Exploring SSL Discrete Tokens for Multilingual ASR
Mingyu Cui, Daxin Tan, Yifan Yang, Dingdong Wang, Huimeng Wang, Xiao Chen, Xie Chen, Xunying Liu
TL;DR
This work assesses the viability of SSL-generated discrete tokens for multilingual ASR by comparing tokens from XLSR-53, WavLM-Large, and EnCodec across seven languages using a Zipformer-Transducer end-to-end model. It demonstrates that discrete tokens can match or exceed Fbank-based systems, with notable improvements in Polish and overall reductions in WER on dev/test sets. The study also analyzes data augmentation, tokenization strategies, and cross-language generalization, showing that monolingual tokenization with a larger cluster count generally outperforms multilingual shared-token approaches. Additionally, discrete tokens substantially reduce training time, highlighting practical benefits for rapid development and deployment of multilingual ASR systems.
Abstract
With the advancement of Self-supervised Learning (SSL) in speech-related tasks, there has been growing interest in utilizing discrete tokens generated by SSL for automatic speech recognition (ASR), as they offer faster processing techniques. However, previous studies primarily focused on multilingual ASR with Fbank features or English ASR with discrete tokens, leaving a gap in adapting discrete tokens for multilingual ASR scenarios. This study presents a comprehensive comparison of discrete tokens generated by various leading SSL models across multiple language domains. We aim to explore the performance and efficiency of speech discrete tokens across multiple language domains for both monolingual and multilingual ASR scenarios.
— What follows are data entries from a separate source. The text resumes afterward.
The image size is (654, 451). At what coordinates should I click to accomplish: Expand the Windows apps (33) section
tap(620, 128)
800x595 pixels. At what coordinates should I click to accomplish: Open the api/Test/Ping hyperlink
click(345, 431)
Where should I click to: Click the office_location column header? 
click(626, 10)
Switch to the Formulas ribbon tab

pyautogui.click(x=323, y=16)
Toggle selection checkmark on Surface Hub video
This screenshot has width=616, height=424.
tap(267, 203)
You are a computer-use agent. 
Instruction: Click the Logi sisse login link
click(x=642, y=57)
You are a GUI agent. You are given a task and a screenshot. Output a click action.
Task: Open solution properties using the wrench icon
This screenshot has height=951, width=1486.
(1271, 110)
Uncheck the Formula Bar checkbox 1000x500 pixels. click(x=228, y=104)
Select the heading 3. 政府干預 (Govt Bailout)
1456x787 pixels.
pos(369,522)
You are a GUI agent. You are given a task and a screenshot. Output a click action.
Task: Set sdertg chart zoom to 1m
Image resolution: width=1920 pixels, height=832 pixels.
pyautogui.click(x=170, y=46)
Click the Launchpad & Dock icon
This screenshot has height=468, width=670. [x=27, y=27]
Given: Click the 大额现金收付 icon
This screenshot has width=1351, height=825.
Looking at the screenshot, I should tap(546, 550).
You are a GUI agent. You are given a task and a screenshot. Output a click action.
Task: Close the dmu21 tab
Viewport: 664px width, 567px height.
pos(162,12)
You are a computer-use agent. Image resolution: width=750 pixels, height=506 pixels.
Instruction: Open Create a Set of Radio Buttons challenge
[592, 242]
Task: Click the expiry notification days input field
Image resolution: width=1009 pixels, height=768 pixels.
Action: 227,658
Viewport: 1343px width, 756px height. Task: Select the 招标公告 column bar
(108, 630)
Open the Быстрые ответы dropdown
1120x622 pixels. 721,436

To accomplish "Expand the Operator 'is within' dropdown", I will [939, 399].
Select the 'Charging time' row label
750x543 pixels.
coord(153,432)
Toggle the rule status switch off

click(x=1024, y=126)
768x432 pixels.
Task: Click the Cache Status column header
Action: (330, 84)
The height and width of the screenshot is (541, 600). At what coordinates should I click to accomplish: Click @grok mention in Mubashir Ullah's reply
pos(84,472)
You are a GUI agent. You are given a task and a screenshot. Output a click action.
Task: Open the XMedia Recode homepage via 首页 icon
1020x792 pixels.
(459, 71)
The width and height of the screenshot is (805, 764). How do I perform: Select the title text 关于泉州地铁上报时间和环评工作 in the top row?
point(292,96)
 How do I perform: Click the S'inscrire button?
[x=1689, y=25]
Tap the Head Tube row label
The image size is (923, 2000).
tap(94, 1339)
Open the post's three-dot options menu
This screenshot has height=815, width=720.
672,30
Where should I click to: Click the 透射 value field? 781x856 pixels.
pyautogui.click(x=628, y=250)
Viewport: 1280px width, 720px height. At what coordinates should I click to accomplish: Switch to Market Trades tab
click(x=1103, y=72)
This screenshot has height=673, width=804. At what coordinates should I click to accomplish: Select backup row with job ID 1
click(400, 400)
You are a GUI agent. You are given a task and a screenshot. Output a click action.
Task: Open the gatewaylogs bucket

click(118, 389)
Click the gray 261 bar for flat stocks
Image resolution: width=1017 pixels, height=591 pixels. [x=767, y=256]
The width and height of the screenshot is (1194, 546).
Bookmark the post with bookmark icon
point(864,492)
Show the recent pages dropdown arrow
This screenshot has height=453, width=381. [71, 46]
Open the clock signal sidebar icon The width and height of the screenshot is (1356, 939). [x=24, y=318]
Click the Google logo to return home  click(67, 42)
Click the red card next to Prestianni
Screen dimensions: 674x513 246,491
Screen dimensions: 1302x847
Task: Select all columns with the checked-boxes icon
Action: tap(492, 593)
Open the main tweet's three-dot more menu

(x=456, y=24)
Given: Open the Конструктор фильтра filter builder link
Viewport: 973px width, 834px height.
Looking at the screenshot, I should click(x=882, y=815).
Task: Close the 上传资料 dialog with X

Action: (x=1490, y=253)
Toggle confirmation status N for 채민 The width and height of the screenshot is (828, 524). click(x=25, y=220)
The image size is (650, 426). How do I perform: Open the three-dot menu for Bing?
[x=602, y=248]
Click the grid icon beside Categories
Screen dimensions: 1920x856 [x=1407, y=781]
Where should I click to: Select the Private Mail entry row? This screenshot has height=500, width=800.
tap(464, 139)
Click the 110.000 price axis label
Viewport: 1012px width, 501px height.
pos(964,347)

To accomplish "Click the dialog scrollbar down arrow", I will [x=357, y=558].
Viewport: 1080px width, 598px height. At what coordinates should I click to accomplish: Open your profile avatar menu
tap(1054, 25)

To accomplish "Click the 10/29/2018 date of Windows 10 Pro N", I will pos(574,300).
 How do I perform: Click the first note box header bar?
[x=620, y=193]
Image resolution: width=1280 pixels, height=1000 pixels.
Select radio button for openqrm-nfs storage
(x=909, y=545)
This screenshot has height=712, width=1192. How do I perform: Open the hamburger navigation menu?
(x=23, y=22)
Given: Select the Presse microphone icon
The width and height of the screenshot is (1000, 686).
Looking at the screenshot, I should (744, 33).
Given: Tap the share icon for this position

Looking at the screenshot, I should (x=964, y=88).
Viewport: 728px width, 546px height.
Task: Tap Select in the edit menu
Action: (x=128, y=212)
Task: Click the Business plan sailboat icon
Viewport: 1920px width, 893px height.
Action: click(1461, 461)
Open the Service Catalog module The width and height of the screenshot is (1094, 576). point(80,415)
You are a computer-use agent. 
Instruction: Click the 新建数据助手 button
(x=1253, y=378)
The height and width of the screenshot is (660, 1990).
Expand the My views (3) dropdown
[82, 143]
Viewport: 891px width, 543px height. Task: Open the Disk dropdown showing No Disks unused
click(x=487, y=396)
Experimental results demonstrate that discrete tokens achieve comparable results against systems trained on Fbank features in ASR tasks across seven language domains with an average word error rate (WER) reduction of 0.31% and 1.76% absolute (2.80% and 15.70% relative) on dev and test sets respectively, with particularly WER reduction of 6.82% absolute (41.48% relative) on the Polish test set.